Transmissivity Profiles

The solution and numerical scheme have been presented with a general transmissivity function \(g\left(\bar{s}_{sz},\Theta_{sz}\right)\). Table 3 present the transmissivity profiles present as options within the dynatop package, the corresponding value to use for the transmissivity_profile value in the model options vector and the additional parameters or properties required. The additional parameter and properties are defined in Table 4.

Table 3: Transmissivity profiles available with the dynatop package.
Name \(g\left(\bar{s}_{sz},\Theta_{sz}\right)\) Celerity \(\Theta_{sz}\) transmissivity_profile value Notes
Exponential \(T_{0}\sin\left(\beta\right)\exp\left(-\frac{\cos\beta}{m}s_{sz}\right)\) \(\frac{\cos\beta}{m}g\left(\bar{s}_{sz},\Theta_{sz}\right)\) \(T_0,\beta,m\) "exp" Originally given in Beven & Freer 2001
Bounded Exponential \(T_{0}\sin\left(\beta\right)\left(\exp\left(-\frac{\cos\beta}{m}s_{sz}\right) - \exp\left(-\frac{\cos\beta}{m}D\right)\right)\) \(\frac{cos \beta}{m}T_{0}\sin\left(\beta\right)\exp\left(-\frac{\cos\beta}{m}s_{sz}\right)\) \(T_0,\beta,m,D\) "bexp" Originally given in Beven & Freer 2001
Constant Celerity \(c_{sz}\left(D-s_{sz}\right)\) \(c_{sz}\) \(c_{sz},D\) "cnst"
Double Exponential \(T_{0}\sin\left(\beta\right)\left( \omega\exp\left(-\frac{\cos\beta}{m}s_{sz}\right) + \left(1-\omega\right)\exp\left(\frac{\cos\beta}{m_2}s_{sz}\right)\right)\) \(\omega\frac{cos \beta}{m}T_{0}\sin\left(\beta\right)\exp\left(-\frac{\cos\beta}{m}s_{sz}\right) + \left(1-\omega \right)\frac{cos \beta}{m_2}T_{0}\sin\left(\beta\right)\exp\left(-\frac{\cos\beta}{m_2}s_{sz}\right)\) \(T_0,\beta,m,m_2,\omega\) “dexp”
Table 4: Additional parameters used in the transmissivity profiles.
Symbol Description unit
\(T_0\) Transmissivity at saturation m\(^2\)/s
\(m\),\(m_2\) Exponential transmissivity constants m\(^{-1}\)
\(\beta\) Angle of hill slope rad
\(c_{sz}\) Saturated zone celerity m/s
\(D\) Depth at which zero lateral flow occurs m
\(\omega\) weighting parameter -

test appendix VPMC v2

Muskingham routing can be derived in a numer of ways. Consistent with the wedge derivation the evolution of the storage \(s\) in a reach of length \(\Delta x\) can be expressed in terms of the inflow \(q^{-}\) and outflow \(q^{+}\) and state or time varying parameter \(\nu\) and \(\eta\) as

\[ s = \frac{\Delta x}{\nu} \left(\eta q^{-} + \left(1-\eta\right) q^{+} \right) \]

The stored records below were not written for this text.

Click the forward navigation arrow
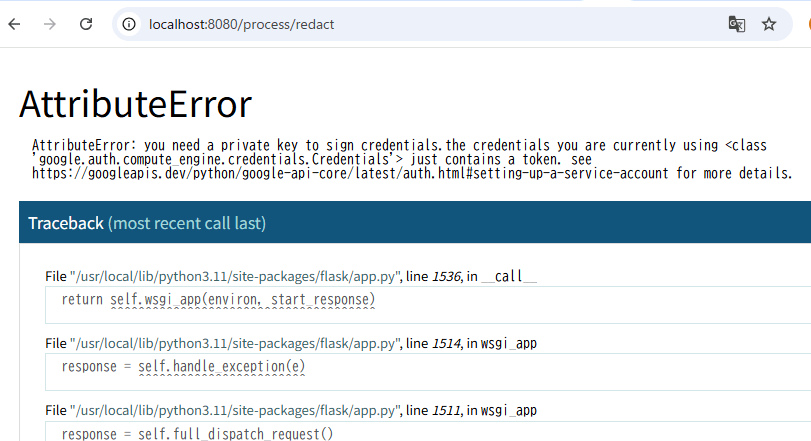 50,24
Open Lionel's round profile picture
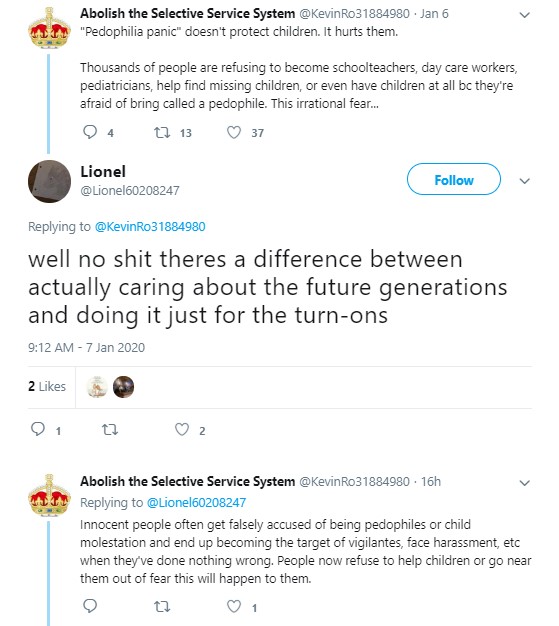Screen dimensions: 559x626 coord(49,181)
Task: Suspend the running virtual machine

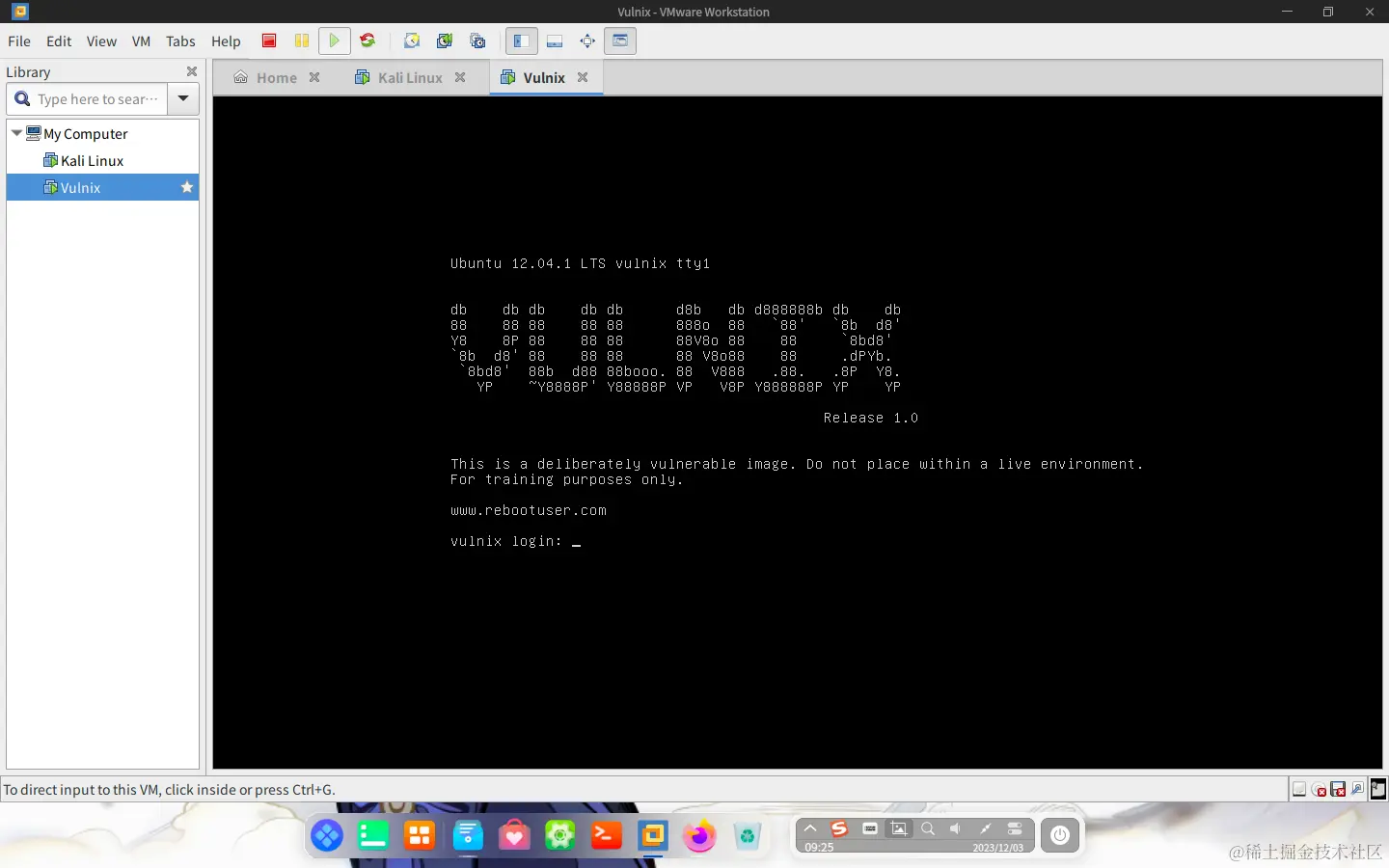Action: coord(302,41)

Let the representave area \(a\) be given by \(a=\frac{s}{\Delta x}\). If \(q = \eta q^{-} + \left(1-\eta\right) q^{+}\) is a representative flow then \(\nu\) is the representative velocity since \(\nu=\frac{q}{a}\). Below we show that in many hydrological settings that \(\eta\) and \(q\) are functions of \(a\) and hence \(s\). In the following we therfore consider that \[ q^{+} = \mathcal{F}\left(s,q^{-}\right) \] where \[ \frac{\partial q^{+}}{\partial s} = \frac{\partial}{\partial s}\mathcal{F}\left(s,q^{-}\right) \geq 0 \] and to maintain positive flows the value of \(s\) is bounded below by \(s^{min}\) such that \[ 0 = \mathcal{F}\left(s^{min},q^{-}\right) \]

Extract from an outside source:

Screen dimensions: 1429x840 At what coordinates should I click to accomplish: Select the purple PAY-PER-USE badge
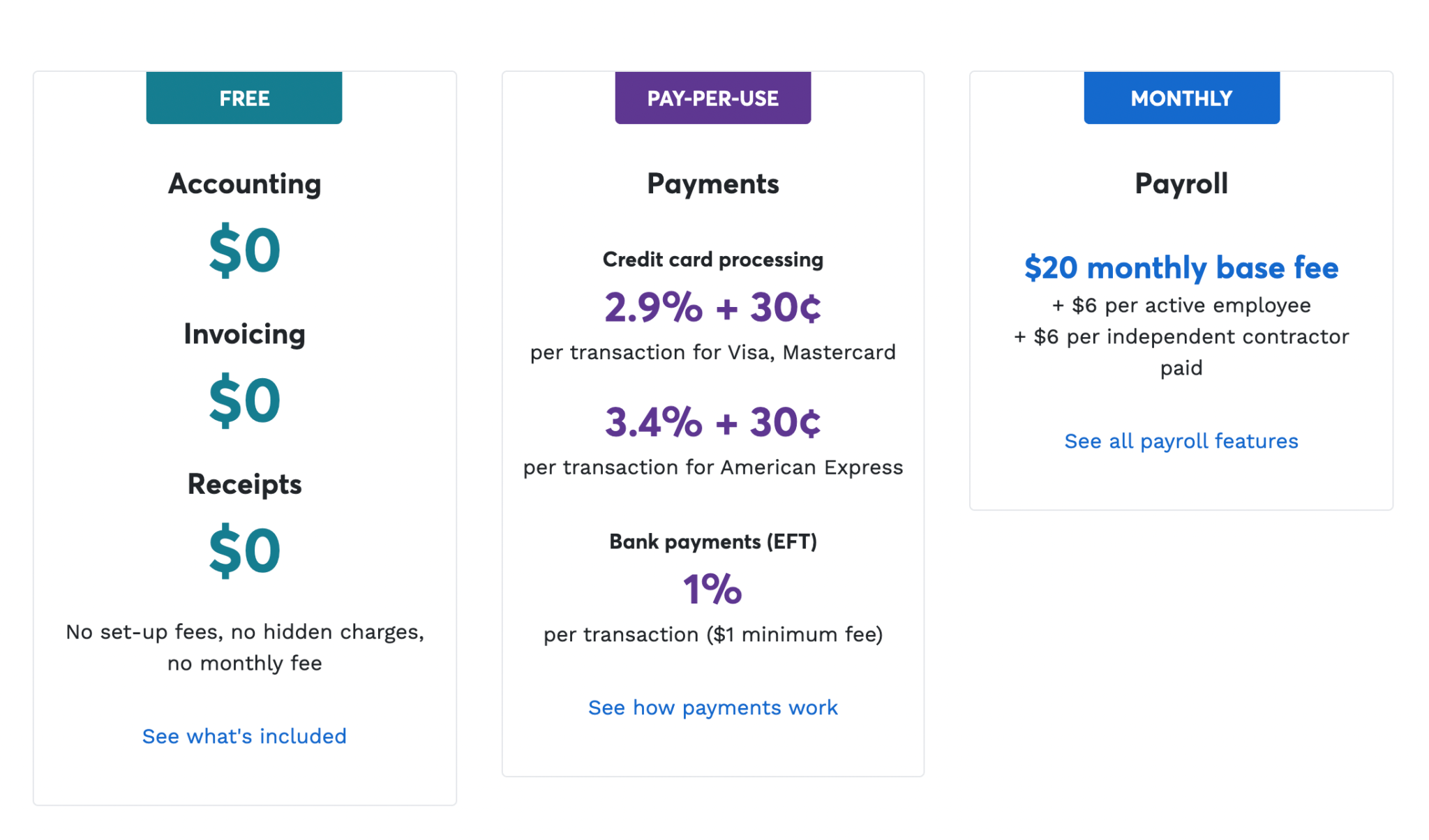712,98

Taking flux to be a function of cross sectional area and lateral inflow \(r\) gives the mass balance

\[ \frac{ds}{dt} = q^{-} + r - q^{+} \]

If the inputs an values at time \(t\) are known the mass error for a four point solution with time weighting parameter \(\omega\) is given by

\[ \mathcal{E}\left(s_{t+\Delta t},\omega\right) = s_{t+\Delta t} + \Delta t \left( \omega q^{+}_{t+\Delta t} + \left(1-\omega\right)q^{+}_{t} \right) - s_{t} - v_{t+\Delta t}^{-} - v_{t+\Delta t}^{r} \]

where the ouflow volume \(v^{+}_{t + \Delta t}\) is given by \[ v^{+}_{t + \Delta t} = \Delta t \left( \omega q^{+}_{t+\Delta t} + \left(1-\omega\right)q^{+}_{t} \right) \]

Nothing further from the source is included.